• _WHAT TO PRODUCE_
Your task is to restate exactly the lines from the one holding "Viewport: 275px width, 206px" to the end of the entries below, inclusive.
= Beginning of Section =
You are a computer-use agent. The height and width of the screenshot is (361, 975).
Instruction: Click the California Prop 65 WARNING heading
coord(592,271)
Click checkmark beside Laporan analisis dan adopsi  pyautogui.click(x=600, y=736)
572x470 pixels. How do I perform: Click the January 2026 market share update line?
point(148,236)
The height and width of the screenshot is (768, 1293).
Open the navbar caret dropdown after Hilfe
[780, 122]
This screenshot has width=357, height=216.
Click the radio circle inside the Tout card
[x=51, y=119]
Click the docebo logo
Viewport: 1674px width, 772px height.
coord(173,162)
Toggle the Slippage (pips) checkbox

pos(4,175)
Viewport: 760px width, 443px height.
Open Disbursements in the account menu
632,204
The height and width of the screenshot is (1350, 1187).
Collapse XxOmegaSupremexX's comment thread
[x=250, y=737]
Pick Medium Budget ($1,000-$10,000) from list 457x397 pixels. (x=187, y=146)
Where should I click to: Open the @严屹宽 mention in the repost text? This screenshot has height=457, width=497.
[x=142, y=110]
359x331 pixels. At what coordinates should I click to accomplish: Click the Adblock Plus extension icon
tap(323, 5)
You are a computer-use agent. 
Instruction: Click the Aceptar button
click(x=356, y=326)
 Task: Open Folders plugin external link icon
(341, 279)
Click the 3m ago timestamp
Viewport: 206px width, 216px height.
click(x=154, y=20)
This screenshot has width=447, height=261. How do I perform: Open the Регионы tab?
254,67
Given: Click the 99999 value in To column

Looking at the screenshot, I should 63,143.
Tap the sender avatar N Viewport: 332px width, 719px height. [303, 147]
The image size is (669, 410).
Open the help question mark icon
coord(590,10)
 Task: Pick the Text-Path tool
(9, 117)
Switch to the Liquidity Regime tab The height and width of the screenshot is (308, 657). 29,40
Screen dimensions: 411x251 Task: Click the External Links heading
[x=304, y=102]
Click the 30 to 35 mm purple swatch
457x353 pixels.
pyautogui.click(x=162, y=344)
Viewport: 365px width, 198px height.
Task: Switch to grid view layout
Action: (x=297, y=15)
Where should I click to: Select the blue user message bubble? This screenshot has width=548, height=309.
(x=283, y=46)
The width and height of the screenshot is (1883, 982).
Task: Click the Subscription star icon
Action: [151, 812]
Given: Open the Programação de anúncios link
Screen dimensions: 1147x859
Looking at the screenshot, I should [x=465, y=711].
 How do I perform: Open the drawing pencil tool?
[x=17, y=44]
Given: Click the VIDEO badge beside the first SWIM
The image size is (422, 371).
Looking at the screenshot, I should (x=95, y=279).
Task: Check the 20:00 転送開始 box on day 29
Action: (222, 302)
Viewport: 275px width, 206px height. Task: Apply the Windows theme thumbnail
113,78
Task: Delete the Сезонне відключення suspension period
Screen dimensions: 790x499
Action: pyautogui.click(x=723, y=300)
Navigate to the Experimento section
= End of Section =
• _SOLUTION FOR THIS EXERCISE_
Viewport: 275px width, 206px height. Task: Apply the Windows theme thumbnail
113,78
Task: Delete the Сезонне відключення suspension period
Screen dimensions: 790x499
Action: pyautogui.click(x=723, y=300)
Navigate to the Experimento section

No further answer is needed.